REQUIRED ACTION: Extract from the entries below, exactly as given, only the lines from the line containing "Tin tức - Sự kiện (51, 150)" to the line containing "Việc làm – Tuyển dụng (81, 501)", both lines included.

◇ ◇ ◇ ◇ ◇

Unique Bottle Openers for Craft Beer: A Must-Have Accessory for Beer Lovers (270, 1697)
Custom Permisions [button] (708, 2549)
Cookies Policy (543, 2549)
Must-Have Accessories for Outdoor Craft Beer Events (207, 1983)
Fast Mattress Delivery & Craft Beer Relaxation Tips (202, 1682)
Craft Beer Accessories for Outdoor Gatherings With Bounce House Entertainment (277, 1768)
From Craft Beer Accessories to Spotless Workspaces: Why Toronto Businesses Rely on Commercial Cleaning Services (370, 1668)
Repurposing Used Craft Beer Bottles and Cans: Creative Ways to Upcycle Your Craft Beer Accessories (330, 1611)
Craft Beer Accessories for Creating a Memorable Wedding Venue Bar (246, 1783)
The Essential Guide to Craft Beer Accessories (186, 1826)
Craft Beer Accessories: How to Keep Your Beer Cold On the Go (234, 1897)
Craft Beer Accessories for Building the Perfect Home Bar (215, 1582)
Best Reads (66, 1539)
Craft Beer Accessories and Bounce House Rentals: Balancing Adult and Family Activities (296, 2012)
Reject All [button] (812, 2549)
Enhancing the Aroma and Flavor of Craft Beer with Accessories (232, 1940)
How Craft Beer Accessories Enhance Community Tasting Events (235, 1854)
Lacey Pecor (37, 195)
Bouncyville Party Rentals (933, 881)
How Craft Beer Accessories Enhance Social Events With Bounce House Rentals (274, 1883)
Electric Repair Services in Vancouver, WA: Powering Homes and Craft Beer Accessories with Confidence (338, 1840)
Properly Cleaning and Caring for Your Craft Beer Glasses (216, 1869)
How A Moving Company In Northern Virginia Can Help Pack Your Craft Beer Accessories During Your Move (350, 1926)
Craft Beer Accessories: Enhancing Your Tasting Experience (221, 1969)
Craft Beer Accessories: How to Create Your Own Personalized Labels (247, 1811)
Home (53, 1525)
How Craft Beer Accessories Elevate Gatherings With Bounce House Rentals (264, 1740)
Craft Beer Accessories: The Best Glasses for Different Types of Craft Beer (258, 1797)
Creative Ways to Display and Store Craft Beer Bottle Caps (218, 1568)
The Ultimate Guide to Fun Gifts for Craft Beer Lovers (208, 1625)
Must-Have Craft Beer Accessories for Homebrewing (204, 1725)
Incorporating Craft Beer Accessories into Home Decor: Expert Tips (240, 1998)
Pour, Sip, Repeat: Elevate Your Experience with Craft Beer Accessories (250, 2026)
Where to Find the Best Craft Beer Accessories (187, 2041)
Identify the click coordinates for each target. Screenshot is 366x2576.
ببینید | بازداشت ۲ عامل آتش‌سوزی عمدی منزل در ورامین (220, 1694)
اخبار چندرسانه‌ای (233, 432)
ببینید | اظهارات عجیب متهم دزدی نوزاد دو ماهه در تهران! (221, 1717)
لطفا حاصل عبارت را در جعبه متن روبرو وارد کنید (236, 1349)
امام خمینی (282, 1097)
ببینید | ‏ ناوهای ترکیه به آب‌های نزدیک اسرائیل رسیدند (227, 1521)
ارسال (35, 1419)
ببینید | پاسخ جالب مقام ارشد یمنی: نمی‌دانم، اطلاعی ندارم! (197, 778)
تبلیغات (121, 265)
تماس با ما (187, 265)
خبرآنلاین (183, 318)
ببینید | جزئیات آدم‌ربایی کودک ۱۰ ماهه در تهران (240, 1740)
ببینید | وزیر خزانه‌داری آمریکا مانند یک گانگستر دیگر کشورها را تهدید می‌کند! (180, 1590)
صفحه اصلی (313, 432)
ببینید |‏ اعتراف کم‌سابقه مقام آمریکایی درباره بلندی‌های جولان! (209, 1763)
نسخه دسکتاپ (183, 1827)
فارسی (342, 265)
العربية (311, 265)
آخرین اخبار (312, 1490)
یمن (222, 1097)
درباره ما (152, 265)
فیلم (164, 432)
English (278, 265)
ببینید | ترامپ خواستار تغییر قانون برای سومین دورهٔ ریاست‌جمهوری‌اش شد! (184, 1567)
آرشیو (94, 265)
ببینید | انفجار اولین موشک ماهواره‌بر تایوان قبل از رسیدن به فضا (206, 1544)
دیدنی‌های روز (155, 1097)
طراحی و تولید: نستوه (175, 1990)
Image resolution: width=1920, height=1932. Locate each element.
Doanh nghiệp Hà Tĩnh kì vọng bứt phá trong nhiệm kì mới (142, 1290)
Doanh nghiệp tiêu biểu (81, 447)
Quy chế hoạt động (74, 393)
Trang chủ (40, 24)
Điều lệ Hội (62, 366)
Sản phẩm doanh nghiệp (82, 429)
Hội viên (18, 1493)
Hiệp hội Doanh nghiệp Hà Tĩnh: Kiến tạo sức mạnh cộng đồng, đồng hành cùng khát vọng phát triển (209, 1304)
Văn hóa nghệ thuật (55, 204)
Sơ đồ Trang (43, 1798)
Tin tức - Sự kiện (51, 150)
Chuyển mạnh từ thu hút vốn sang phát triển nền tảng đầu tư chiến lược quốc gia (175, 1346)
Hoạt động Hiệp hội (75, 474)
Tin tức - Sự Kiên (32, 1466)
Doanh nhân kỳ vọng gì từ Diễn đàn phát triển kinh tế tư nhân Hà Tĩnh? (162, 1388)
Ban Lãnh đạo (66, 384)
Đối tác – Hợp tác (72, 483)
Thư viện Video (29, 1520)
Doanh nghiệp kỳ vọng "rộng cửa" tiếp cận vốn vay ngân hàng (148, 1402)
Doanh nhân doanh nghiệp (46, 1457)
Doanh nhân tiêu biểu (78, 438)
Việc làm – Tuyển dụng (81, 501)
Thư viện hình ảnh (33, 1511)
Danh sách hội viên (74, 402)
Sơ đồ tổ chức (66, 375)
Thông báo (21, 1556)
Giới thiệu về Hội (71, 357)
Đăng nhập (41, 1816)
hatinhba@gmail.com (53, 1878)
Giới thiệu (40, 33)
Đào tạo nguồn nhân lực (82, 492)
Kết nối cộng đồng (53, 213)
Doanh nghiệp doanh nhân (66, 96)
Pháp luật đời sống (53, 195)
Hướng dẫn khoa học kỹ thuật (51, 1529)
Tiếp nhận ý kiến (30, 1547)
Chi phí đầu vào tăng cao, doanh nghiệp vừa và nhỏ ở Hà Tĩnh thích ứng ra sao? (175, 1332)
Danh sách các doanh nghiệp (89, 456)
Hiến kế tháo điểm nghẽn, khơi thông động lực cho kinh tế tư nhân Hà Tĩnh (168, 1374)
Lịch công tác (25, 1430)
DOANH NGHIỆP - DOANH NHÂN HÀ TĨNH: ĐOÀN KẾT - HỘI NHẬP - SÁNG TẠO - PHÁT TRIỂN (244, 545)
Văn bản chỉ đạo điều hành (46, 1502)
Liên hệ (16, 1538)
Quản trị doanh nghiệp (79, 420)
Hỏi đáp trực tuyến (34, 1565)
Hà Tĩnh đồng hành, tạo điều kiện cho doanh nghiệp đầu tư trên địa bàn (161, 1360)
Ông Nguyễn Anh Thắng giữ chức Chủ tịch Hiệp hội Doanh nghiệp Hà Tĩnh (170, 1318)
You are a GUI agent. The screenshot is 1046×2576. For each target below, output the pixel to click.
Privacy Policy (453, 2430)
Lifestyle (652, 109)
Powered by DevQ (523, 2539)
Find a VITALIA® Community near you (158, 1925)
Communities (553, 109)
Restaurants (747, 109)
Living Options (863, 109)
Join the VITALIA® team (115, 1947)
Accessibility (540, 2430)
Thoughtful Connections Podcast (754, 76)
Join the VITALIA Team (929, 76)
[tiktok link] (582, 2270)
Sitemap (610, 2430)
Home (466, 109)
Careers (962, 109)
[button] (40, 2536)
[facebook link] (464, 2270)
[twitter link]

◇ ◇ ◇ ◇ ◇

WRITTEN SOLUTION:
Tin tức - Sự kiện (51, 150)
Chuyển mạnh từ thu hút vốn sang phát triển nền tảng đầu tư chiến lược quốc gia (175, 1346)
Hoạt động Hiệp hội (75, 474)
Tin tức - Sự Kiên (32, 1466)
Doanh nhân kỳ vọng gì từ Diễn đàn phát triển kinh tế tư nhân Hà Tĩnh? (162, 1388)
Ban Lãnh đạo (66, 384)
Đối tác – Hợp tác (72, 483)
Thư viện Video (29, 1520)
Doanh nghiệp kỳ vọng "rộng cửa" tiếp cận vốn vay ngân hàng (148, 1402)
Doanh nhân doanh nghiệp (46, 1457)
Doanh nhân tiêu biểu (78, 438)
Việc làm – Tuyển dụng (81, 501)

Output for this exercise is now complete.